– Твою мать! – услышал он в шлемофоне. И увидел, как один из ведомых – МиГ лейтенанта Зорина – распадается на две части. За мгновение до того, как вспыхнули топливные баки, отлетел «фонарь», и пилот вместе с катапультным креслом вылетел из зоны взрыва.
– «Днепр-один», первый, я подбит, теряю высоту, ухожу домой, – сказал он. – Третий сбит, это «харриеры», ребята!
– Поняли тебя, уходи. Сейчас мы им вставим, – донеслось из эфира.
«Вставьте им, ребята, – подумал он, направляя полет искалеченной машины к «дому». – Вставьте и за меня, и за Юрку. А я, даст Бог, вернусь, и еще добавлю».
Он начал сливать керосин, облегчая самолет. Никак не мог понять, в чем дело: двигатель просто не работал, как будто на него порчу навели. Тянул кое-как, «на честном слове и на одном крыле». В принципе, можно было бы и катапультироваться, но сработало воспитание советского пилота: сам погибай, а машину спасай. Да и не так вроде все паршиво, нигде не горит, и, кажется, удастся дотянуть до Скадовска…

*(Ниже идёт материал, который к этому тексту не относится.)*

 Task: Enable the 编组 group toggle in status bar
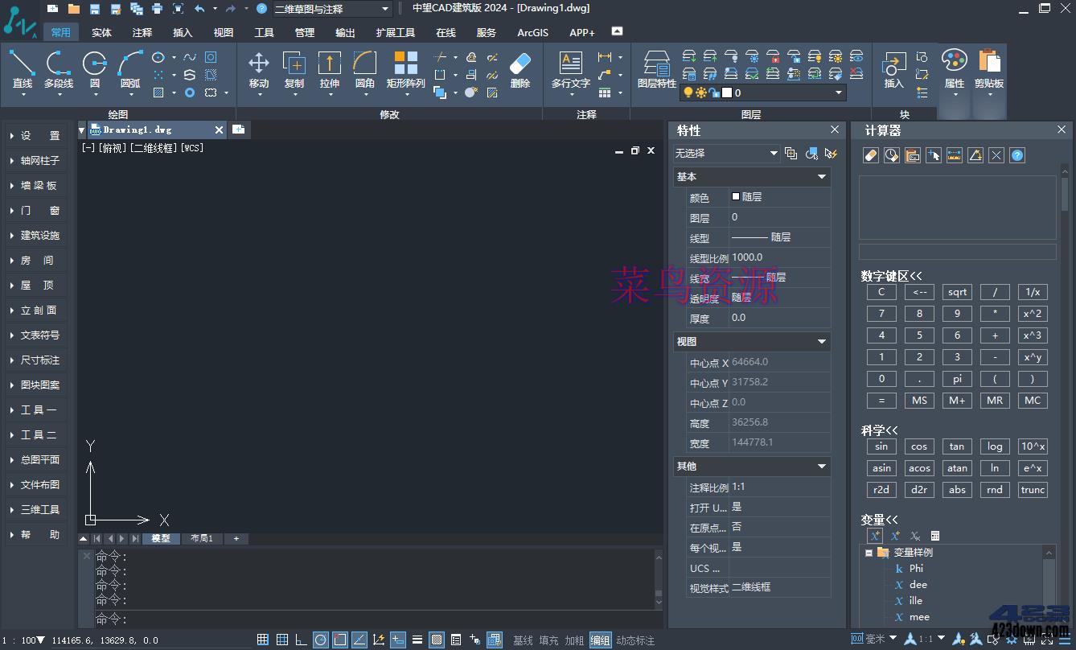point(600,640)
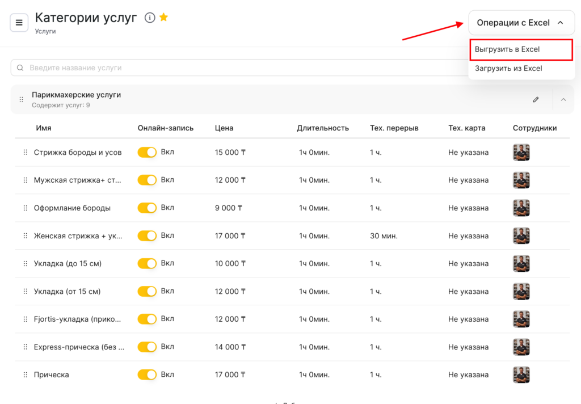Click employee avatar in Укладка (до 15 см) row
Screen dimensions: 581x404
pyautogui.click(x=521, y=264)
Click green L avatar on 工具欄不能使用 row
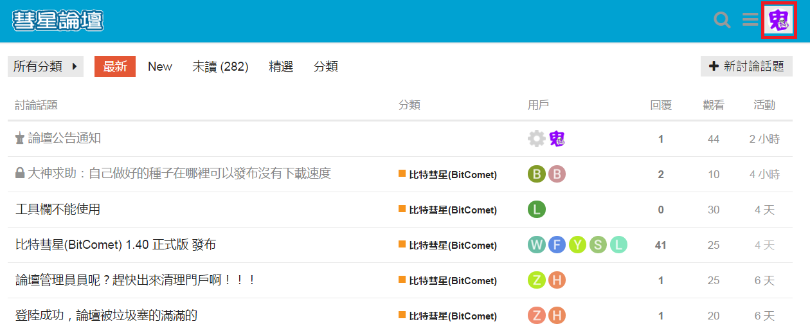Screen dimensions: 810x333 tap(536, 210)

– Дайте полосу! – зарычал он, когда его запросили с аэродрома. – Полосу, растак вас перетак! Капитан Головин, тридцать третья истребительная!
– А почему сюда?
– Подбили меня!
– Кто?
– Конь в пальто! Или ты даешь мне полосу, блядь, или я так долбану ракетами!..
– Вас понял, – ошалевший диспетчер постарался расчистить место для посадки как можно скорее.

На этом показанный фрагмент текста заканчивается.